▸ **GOAL OF THE EXERCISE**
Copy out the entries below exactly as they stand, but only from the line containing "Where should I click to: Click the Project" through the line containing "Given: Select the folder name text field".

▸ **PROVIDED ENTRIES**

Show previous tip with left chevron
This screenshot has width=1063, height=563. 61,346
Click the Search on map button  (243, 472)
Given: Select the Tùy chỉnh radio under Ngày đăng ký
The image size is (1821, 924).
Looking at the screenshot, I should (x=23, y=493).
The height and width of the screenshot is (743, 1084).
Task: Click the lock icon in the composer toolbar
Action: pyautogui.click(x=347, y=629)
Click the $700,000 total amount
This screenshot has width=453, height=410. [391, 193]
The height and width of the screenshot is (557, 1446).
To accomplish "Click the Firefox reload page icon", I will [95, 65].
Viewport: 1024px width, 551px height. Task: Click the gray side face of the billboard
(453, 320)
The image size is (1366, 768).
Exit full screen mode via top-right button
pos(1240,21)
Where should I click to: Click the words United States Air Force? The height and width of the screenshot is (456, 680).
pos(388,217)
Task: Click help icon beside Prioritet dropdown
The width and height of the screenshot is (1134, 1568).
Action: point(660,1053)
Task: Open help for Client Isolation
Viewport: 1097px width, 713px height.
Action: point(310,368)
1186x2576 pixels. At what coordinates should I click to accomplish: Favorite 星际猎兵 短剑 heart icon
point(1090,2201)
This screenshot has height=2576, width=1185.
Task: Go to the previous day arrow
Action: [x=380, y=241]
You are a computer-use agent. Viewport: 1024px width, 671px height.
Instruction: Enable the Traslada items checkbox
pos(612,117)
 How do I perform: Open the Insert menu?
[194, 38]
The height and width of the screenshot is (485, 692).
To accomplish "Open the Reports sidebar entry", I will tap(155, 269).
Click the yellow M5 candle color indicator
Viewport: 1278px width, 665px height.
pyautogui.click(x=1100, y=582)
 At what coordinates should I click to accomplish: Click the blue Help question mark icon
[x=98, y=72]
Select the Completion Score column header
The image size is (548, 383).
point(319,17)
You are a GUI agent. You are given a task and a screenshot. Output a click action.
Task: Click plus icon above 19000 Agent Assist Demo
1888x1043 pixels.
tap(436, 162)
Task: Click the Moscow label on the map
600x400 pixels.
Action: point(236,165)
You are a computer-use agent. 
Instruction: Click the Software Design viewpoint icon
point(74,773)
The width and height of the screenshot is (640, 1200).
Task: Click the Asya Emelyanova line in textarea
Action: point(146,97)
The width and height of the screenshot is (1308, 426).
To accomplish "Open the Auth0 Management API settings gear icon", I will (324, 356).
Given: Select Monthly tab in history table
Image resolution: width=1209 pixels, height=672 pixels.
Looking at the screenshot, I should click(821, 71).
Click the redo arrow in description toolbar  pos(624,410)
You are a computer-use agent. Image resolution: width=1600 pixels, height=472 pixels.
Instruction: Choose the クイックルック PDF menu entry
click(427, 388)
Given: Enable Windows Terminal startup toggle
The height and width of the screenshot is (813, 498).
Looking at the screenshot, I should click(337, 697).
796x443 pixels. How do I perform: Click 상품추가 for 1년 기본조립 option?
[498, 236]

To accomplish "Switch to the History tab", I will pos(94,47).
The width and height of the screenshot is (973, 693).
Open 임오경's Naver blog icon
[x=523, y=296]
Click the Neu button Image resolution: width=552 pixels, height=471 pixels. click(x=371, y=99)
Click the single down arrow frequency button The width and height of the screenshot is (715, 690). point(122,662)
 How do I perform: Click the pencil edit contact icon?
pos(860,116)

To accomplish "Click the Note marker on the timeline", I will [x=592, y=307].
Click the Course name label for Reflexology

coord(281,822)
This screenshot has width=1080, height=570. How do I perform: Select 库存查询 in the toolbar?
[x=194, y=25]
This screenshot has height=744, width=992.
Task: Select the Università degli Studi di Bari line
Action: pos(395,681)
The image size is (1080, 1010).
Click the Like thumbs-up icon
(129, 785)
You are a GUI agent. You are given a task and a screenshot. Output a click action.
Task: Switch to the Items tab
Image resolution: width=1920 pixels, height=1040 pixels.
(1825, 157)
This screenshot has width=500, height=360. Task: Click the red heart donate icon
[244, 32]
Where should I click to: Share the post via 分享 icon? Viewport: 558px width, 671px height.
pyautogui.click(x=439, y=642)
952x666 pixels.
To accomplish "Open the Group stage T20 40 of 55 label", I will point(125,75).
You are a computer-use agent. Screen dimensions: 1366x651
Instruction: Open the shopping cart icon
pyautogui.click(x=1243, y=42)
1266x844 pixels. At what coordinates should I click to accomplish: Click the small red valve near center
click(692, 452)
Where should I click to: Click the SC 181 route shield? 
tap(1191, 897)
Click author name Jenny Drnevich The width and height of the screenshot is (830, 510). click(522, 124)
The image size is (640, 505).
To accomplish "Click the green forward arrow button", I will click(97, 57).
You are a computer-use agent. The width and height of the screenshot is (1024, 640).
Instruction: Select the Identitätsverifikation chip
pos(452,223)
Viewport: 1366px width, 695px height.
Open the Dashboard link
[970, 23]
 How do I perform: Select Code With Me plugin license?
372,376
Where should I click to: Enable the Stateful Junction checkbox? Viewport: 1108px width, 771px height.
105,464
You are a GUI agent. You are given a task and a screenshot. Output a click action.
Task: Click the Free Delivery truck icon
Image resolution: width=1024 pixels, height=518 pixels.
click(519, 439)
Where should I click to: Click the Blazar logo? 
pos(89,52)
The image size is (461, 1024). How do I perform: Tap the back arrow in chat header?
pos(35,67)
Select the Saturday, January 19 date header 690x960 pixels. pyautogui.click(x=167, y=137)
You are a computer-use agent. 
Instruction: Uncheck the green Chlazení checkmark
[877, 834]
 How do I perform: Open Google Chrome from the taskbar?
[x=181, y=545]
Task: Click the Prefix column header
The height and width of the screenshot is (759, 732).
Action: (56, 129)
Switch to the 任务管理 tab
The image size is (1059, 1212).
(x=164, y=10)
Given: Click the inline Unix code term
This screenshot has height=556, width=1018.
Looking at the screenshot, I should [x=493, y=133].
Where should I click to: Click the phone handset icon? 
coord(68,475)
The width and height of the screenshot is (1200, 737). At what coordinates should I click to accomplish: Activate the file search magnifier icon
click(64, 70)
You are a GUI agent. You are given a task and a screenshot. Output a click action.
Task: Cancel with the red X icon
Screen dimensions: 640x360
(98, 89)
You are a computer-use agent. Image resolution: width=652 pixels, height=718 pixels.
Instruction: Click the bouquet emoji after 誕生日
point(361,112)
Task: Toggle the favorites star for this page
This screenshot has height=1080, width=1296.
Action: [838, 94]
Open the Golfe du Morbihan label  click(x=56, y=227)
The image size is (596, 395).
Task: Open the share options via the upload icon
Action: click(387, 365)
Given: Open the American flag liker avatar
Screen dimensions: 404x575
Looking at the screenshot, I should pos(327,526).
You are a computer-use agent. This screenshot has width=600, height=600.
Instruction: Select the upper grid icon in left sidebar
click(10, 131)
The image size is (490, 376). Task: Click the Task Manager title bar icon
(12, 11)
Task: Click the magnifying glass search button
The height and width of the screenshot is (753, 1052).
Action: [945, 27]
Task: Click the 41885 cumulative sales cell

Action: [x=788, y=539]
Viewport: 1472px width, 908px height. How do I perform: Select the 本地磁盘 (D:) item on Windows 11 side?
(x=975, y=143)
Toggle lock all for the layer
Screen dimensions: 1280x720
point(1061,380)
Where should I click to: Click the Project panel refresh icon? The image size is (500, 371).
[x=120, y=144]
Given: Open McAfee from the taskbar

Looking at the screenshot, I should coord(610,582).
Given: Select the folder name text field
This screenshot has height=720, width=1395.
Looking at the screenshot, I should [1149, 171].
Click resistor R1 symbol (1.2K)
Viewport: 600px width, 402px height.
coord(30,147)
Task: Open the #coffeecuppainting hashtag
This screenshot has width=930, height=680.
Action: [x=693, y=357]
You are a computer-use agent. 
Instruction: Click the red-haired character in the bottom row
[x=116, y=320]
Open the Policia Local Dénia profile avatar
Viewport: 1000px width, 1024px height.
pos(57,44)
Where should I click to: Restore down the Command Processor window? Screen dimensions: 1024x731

▸ **THE ANSWER**
Where should I click to: Click the Project panel refresh icon? The image size is (500, 371).
[x=120, y=144]
Given: Open McAfee from the taskbar

Looking at the screenshot, I should coord(610,582).
Given: Select the folder name text field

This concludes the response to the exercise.